Heb 10,19-25; Sal 23; Mc 4,21-25

Hasta aquí llega la encarnación. Entramos en el santuario en virtud de la sangre de Jesús —es notorio cómo la carta a los Hebreos, simplemente, se refiere a Jesús, para que quede claro cómo su nombre, sin más complementos, es santo—, siguiendo el camino nuevo que se inaugura para nosotros a través de su carne. Sorprende lo lejos que estamos de cualquier moralina, aplicados a un reduccionismo moralizante. El seguir a Jesús no se termina en un conjunto de comportamientos morales, por maravillosos que sean. Acá hablamos de víctima, de sacerdote, de sangre, de santuario, de cortina rasgada, de la propia carne de Jesús. Carne crucificada. Carne resucitada. Es ahí donde se da nuestro seguimiento. Sacerdote de la nueva alianza, según el rito de Melquisedec, ofreciendo su sangre en sacrificio expiatorio por nosotros, se adentra en el santo de los santos, atravesando la cortina rasgada de su carne, para ascender al seno mismo del Dios santísimo. Purificados por su sangre aspergeada sobre nosotros, redimidos por ella, perdonados nuestros pecados, caminamos con él hacia la vida eterna. Firmes en nuestra esperanza, pues atravesamos la cortina de su carne. Carne muerta, exánime, colgada en la cruz. Carne resucitada que atraviesa la cortina para adentrarse en la Gloria de Dios. De este modo nos muestra el camino de su seguimiento, acercándonos al gran Día. Vivimos en la esperanza; estamos firmes en ella. Su carne salvadora se hace nuestra, alimento para nosotros, pues carne eucarística. Por eso, con el salmo, podemos decir que somos el grupo que viene a la presencia del Señor; que subimos al monte en donde habita la Trinidad Santísima.

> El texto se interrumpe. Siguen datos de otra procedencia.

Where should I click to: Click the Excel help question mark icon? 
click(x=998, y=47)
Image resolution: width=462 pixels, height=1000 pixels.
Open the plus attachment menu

Hasta aquí llega la encarnación. No solo un rollito de carne que nace del vientre de María Virgen, su madre, y que, junto a los pastores y los magos, vamos  a contemplar en el pesebre de Belén. No solo alguien que nos atrae por su manera de vivir, de hablar, de tratar a los enfermes, de convivir con los que nada tienen, si no es puro sufrimiento. Todo ello es para nosotros, cómo no, digno de admiración, y, como Zaqueo, porque no damos la talla, subimos a la higuera para verle. Y es ahora cuando una palabra suya trastorna toda nuestra vida: Sígueme. Y le seguimos. No sabemos muy bien a dónde. Porque es mucho todavía el camino que él debe recorrer, y por el que nosotros debemos caminar. La carta a los Hebreos nos muestra, lo estamos viendo, la profundidad de su carne. No es un espejo en el que mirarnos para imitarle. Aunque también. Sino una carne como la que ser. Sumo sacerdote de la nueva alianza, propone su propia carne en sacrificio de suave olor, que él mismo ofrece al Padre por nosotros. Para que nuestra carne sea semejante a la suya. Creados a su imagen y semejanza, ahora asemejamos de manera definitiva nuestra carne a la suya. La creación entera, pues, buscaba que fuéramos como él iba a ser, y para que siendo como él es, ahora imagen suya, imagen divinizada, carne de Dios, completáramos con la libertad del seguimiento de nuestra carne la realidad misma de la creación que, así, se nos da en su entera plenitud. Nunca mejor expresada la sacramentalidad de la carne que en la carta a los Hebreos. Porque nuestra carne es semejanza de la suya. Por eso se nos abre el camino que, liberados del pecado y de la muerte por el ejemplo de su gracia, da la vida divina.